Saling silang bersulang
Aku meninggalkannya disana, di sumur putih
Airnya biru pekat
Disanalah aku menenggelamkannya
Semoga suatu saat teraih olehku
Atau barangkali ada tangan lain yang hendak menghadiahinya
Katanya,
kita bertingkah seolah tidak pernah terjadi apa-apa.
kita diberi waktu yang tidak bisa sama sekali dipergunakan untuk istirahat.
kita disibukkan dengan yang tidak perlu kita pikirkan.
kita berjuang tapi, dianggap terlelap.
kita berusaha menutupi, meski sangat kecewa.
padahal kita tumbuh menjadi batu,
karena tidak pernah dilunakkan.
Pada akhirnya kita memilih sendiri,
karena keramaian membuat terusik
Berpura-pura seolah kita adalah orang paling baik-baik saja di dunia.

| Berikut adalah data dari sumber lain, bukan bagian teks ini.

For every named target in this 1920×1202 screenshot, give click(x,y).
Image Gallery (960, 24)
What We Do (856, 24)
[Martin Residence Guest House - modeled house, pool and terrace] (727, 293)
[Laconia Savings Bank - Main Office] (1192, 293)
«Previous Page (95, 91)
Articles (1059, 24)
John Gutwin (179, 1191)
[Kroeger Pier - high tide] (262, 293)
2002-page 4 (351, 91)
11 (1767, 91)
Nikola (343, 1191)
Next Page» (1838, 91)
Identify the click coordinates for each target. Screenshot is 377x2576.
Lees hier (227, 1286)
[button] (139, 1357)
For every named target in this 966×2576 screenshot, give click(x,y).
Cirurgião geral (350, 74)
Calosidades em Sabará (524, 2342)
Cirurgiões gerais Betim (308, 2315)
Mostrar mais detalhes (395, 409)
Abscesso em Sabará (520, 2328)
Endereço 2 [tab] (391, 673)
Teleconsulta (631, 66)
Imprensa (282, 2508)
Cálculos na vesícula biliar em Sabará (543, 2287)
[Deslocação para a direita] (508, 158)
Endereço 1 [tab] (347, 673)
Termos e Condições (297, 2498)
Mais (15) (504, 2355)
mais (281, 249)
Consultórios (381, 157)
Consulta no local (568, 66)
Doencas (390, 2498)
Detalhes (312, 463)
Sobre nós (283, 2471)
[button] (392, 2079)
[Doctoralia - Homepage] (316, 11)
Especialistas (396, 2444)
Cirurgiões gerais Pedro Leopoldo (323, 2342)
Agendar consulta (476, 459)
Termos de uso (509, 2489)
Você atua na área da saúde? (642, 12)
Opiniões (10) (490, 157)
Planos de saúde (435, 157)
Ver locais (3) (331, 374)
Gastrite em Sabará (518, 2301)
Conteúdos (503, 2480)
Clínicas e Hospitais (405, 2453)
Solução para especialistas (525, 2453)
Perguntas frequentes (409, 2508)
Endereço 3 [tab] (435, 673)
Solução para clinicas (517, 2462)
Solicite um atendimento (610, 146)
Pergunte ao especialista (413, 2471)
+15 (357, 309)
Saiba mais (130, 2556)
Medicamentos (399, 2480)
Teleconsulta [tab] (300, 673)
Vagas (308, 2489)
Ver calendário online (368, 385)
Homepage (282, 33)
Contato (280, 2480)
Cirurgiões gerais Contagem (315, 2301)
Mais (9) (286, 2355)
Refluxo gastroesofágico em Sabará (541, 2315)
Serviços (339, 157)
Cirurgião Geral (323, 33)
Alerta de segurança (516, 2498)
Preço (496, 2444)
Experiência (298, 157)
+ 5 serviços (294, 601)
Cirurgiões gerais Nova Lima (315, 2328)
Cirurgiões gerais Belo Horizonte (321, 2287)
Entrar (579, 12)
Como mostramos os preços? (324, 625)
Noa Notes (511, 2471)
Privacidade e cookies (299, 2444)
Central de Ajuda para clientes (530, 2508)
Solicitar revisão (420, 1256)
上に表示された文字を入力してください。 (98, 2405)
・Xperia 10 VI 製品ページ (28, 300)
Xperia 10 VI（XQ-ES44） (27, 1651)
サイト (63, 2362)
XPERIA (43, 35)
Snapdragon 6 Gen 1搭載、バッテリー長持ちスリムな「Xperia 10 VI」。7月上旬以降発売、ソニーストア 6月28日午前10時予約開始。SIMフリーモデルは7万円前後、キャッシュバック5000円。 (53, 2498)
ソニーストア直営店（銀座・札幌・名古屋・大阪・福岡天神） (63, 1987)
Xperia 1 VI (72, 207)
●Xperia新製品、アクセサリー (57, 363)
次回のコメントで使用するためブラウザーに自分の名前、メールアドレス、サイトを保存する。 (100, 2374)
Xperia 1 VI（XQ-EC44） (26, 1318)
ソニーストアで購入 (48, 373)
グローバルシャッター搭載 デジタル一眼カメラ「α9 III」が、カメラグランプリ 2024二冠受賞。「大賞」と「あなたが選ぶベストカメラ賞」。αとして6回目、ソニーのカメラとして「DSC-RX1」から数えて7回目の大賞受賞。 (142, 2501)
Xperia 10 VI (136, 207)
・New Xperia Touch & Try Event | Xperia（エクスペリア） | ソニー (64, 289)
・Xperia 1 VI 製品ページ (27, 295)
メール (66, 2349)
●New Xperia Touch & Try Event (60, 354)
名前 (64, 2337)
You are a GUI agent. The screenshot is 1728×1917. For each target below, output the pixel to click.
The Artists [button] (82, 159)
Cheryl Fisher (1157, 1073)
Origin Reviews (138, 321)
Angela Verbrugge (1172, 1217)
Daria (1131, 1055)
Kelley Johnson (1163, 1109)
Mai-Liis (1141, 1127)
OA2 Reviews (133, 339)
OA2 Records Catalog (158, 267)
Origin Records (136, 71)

Lantas meracau kepada diri sendiri, bahwa 'aku lelah'.
Tapi dunia takkan berjalan sejauh itu.
Takut kita tidak perlu terwujud.
Hiduplah tanpa rasa mati.
Sebab sakit bukanlah hal yang bisa dibuktikan.
Mekar merekahlah,
Sebelum layu entah karena apa.
Siapa yang bahagia kala malam datang?
Seluruh jiwa yang sepi berbahagia.
Karena inilah tempat untuk mati sejenak.
Lantas jiwa-jiwa yang riuh,
mereka akan mengeluh
Lantaran takut takkan lagi bertemu bahagianya.
Kamu adalah orang yang mencintai malam,
hanya karena merasa sendiri,
padahal memiliki segalanya
Seolah paling merasa kecewa.
Padahal mereka yang membenci malam,
lebih dikecewakan.
Lihatlah bagaimana ia dicintai,
oleh orang-orang yang dulu justru membencinya.